§ Work request: Once you reach the line containing "美的 １１月号 (102, 1800)" in the entries below, write out that line and each one after it down to the line containing "Send (322, 1625)", exactly and with nothing added.

Stored items:
━━━━━━━━━━

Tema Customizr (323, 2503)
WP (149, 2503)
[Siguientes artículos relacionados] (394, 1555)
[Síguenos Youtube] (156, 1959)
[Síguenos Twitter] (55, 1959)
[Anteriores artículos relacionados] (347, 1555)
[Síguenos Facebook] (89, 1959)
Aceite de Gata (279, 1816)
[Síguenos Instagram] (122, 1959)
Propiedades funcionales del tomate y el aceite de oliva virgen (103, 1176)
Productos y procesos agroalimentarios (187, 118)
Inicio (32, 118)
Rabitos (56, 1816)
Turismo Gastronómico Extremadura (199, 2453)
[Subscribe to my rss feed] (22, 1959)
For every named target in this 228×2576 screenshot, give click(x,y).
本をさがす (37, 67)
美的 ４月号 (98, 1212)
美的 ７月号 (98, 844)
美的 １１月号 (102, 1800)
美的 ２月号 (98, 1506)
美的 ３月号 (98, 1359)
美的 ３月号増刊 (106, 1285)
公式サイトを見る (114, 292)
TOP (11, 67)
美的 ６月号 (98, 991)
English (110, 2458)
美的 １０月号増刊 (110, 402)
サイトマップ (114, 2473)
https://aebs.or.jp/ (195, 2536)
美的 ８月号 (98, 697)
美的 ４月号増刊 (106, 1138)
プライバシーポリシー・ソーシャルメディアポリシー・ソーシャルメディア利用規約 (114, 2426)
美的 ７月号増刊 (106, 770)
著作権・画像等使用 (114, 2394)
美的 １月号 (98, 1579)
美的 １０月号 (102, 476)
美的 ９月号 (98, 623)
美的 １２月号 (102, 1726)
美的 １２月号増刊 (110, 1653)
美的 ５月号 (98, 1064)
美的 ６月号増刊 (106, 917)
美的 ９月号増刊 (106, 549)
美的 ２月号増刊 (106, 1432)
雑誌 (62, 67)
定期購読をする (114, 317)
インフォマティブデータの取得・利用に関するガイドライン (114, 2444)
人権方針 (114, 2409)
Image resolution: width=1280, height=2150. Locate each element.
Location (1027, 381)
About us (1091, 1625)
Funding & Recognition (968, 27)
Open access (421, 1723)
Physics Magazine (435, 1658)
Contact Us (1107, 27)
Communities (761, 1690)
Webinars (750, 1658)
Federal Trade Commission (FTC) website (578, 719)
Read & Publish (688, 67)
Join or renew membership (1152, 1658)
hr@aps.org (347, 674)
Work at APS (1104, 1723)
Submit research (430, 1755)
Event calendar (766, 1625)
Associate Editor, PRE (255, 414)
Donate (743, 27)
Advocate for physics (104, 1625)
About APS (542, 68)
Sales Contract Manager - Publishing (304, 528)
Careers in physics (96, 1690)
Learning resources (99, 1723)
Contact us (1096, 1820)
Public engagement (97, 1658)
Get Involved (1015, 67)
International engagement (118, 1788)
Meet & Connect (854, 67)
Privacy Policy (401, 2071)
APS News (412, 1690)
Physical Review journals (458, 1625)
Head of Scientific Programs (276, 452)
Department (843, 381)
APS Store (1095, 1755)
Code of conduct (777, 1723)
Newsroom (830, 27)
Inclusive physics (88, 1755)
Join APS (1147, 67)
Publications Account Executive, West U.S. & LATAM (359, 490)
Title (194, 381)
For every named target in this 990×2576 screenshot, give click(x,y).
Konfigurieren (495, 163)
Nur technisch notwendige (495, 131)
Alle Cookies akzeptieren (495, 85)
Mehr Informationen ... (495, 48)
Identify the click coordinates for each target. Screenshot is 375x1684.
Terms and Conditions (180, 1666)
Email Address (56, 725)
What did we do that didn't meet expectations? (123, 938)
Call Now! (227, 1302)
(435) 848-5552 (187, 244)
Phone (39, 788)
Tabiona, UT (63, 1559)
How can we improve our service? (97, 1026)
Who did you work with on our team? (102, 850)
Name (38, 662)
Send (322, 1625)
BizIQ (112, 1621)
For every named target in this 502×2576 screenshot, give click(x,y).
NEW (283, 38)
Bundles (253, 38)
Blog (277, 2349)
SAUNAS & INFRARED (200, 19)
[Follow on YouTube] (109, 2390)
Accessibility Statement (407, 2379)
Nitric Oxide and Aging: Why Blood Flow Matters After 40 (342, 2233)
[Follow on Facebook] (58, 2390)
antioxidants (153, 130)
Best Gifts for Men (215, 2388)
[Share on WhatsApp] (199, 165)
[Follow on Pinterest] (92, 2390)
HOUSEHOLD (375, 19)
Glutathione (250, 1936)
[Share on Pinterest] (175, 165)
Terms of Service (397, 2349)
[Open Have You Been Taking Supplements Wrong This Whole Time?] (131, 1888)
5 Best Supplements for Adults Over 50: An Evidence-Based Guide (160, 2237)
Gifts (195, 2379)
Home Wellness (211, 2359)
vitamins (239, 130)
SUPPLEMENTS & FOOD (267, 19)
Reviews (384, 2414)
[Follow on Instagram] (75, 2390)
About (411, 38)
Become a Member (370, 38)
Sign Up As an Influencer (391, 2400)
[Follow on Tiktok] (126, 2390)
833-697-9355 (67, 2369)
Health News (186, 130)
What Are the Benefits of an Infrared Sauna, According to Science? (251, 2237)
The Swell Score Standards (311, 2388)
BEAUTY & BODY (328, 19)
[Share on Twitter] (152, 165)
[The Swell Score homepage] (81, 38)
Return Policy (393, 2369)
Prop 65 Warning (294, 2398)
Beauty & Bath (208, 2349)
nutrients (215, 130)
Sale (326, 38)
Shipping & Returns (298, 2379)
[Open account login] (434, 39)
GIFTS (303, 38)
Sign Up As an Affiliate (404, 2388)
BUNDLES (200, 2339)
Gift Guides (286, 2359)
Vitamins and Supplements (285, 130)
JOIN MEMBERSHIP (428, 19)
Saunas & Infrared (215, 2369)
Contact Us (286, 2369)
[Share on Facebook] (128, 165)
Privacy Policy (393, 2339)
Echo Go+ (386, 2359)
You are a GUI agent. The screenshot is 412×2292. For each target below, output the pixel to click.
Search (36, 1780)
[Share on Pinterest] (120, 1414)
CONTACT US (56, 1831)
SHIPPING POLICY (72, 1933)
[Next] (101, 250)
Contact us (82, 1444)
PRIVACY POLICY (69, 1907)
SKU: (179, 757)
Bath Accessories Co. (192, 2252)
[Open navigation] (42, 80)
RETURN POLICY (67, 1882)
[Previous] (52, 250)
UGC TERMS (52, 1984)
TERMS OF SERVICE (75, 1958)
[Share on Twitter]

━━━━━━━━━━

§ Answer section:
美的 １１月号 (102, 1800)
美的 ２月号 (98, 1506)
美的 ３月号 (98, 1359)
美的 ３月号増刊 (106, 1285)
公式サイトを見る (114, 292)
TOP (11, 67)
美的 ６月号 (98, 991)
English (110, 2458)
美的 １０月号増刊 (110, 402)
サイトマップ (114, 2473)
https://aebs.or.jp/ (195, 2536)
美的 ８月号 (98, 697)
美的 ４月号増刊 (106, 1138)
プライバシーポリシー・ソーシャルメディアポリシー・ソーシャルメディア利用規約 (114, 2426)
美的 ７月号増刊 (106, 770)
著作権・画像等使用 (114, 2394)
美的 １月号 (98, 1579)
美的 １０月号 (102, 476)
美的 ９月号 (98, 623)
美的 １２月号 (102, 1726)
美的 １２月号増刊 (110, 1653)
美的 ５月号 (98, 1064)
美的 ６月号増刊 (106, 917)
美的 ９月号増刊 (106, 549)
美的 ２月号増刊 (106, 1432)
雑誌 (62, 67)
定期購読をする (114, 317)
インフォマティブデータの取得・利用に関するガイドライン (114, 2444)
人権方針 (114, 2409)
Image resolution: width=1280, height=2150. Locate each element.
Location (1027, 381)
About us (1091, 1625)
Funding & Recognition (968, 27)
Open access (421, 1723)
Physics Magazine (435, 1658)
Contact Us (1107, 27)
Communities (761, 1690)
Webinars (750, 1658)
Federal Trade Commission (FTC) website (578, 719)
Read & Publish (688, 67)
Join or renew membership (1152, 1658)
hr@aps.org (347, 674)
Work at APS (1104, 1723)
Submit research (430, 1755)
Event calendar (766, 1625)
Associate Editor, PRE (255, 414)
Donate (743, 27)
Advocate for physics (104, 1625)
About APS (542, 68)
Sales Contract Manager - Publishing (304, 528)
Careers in physics (96, 1690)
Learning resources (99, 1723)
Contact us (1096, 1820)
Public engagement (97, 1658)
Get Involved (1015, 67)
International engagement (118, 1788)
Meet & Connect (854, 67)
Privacy Policy (401, 2071)
APS News (412, 1690)
Physical Review journals (458, 1625)
Head of Scientific Programs (276, 452)
Department (843, 381)
APS Store (1095, 1755)
Code of conduct (777, 1723)
Newsroom (830, 27)
Inclusive physics (88, 1755)
Join APS (1147, 67)
Publications Account Executive, West U.S. & LATAM (359, 490)
Title (194, 381)
For every named target in this 990×2576 screenshot, give click(x,y).
Konfigurieren (495, 163)
Nur technisch notwendige (495, 131)
Alle Cookies akzeptieren (495, 85)
Mehr Informationen ... (495, 48)
Identify the click coordinates for each target. Screenshot is 375x1684.
Terms and Conditions (180, 1666)
Email Address (56, 725)
What did we do that didn't meet expectations? (123, 938)
Call Now! (227, 1302)
(435) 848-5552 (187, 244)
Phone (39, 788)
Tabiona, UT (63, 1559)
How can we improve our service? (97, 1026)
Who did you work with on our team? (102, 850)
Name (38, 662)
Send (322, 1625)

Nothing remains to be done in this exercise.